Financement des fêtes, Quirinale s'arrête en échange de 2 pour mille qui double les fonds

Arrêt chez le Président de la RépubliqueSergio Mattarella, à la modification incluse dans le décret de loi fiscale du mécanisme qui permet aux contribuables d'allouer deux pour mille au financement des partisnotamment en référence à la répartition des fonds ainsi obtenus. Des sources du Quirinal confirment l'opposition du chef de l'État, qui il ne donnerait pas le feu vert à une telle règle pour diverses raisons.

Tout d'abord, le manque d'homogénéité des matières contenues dans la disposition discutée au Sénat. En outre, une telle réforme nécessiterait une disposition ad hoc et non une simple disposition contenue dans un amendement à un décret-loi présentant des caractéristiques particulières, notamment les exigences de nécessité et d'urgence. Enfin, le changement proposé aurait un impact significatif sur les finances publiques et sur les fonds provenant des choix des citoyens.

Que contient l'amendement

Modifier la règle des 2 pour mille pour les partis, c'est-à-dire la part de leur impôt sur le revenu des personnes physiques que les contribuables décident de consacrer au financement politique. C'est le contenu, actuellement examiné par la commission sénatoriale du budget, proposé par le Parti démocrate et reformulé par le gouvernementqui envisage d'une part d'abaisser la part de l'impôt sur le revenu à affecter à la politique de 2 à 0,2 pour mille, mais d'autre part d'en étendre le champ d'application à tous les contribuables à travers un mécanisme de répartition généralisée entre les forces politiques, augmentant l'allocation aux partis à 42,3 millions.
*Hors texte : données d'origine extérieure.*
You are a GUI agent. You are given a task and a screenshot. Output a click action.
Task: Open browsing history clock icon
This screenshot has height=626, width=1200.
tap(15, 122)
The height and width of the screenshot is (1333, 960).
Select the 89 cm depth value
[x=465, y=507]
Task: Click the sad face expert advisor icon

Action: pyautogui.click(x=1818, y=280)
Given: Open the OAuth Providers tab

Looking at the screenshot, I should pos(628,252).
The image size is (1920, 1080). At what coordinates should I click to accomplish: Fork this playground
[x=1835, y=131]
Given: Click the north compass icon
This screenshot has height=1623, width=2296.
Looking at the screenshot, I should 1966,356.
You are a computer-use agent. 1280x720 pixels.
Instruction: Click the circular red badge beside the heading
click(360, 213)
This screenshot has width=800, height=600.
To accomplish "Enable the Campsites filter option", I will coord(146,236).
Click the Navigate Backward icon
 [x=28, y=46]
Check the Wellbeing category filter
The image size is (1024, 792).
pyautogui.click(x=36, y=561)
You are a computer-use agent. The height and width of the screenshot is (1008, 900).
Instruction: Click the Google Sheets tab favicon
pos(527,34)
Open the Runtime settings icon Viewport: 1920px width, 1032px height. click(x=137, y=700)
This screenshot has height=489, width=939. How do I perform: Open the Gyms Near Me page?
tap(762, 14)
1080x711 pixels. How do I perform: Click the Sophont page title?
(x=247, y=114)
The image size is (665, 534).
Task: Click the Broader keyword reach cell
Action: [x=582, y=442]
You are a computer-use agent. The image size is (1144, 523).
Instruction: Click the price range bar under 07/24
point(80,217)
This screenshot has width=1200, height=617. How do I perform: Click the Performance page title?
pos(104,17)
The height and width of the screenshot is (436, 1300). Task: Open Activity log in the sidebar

Selon le texte, en effet, dans le cas où le contribuable n'exprime pas de choix sur la partie à laquelle ce quota sera destiné, alors « la destination est établie au prorata des choix exprimés ». En fait, ce 0,2 pour mille sera « payé » par chaque contribuable italienrépartissant les parts de ceux qui n'ont pas indiqué une force politique spécifique sur la base des préférences exprimées par ceux qui l'ont fait, privilégiant donc de temps en temps les partis les plus « populaires ». Les coûts calculés pour ce nouveau mécanisme – lit-on dans l'amendement – sont égaux à 42,3 millions d'euros à partir de 2025 auxquels, selon la provision (presque doublé par rapport au plafond précédent de 25 millions).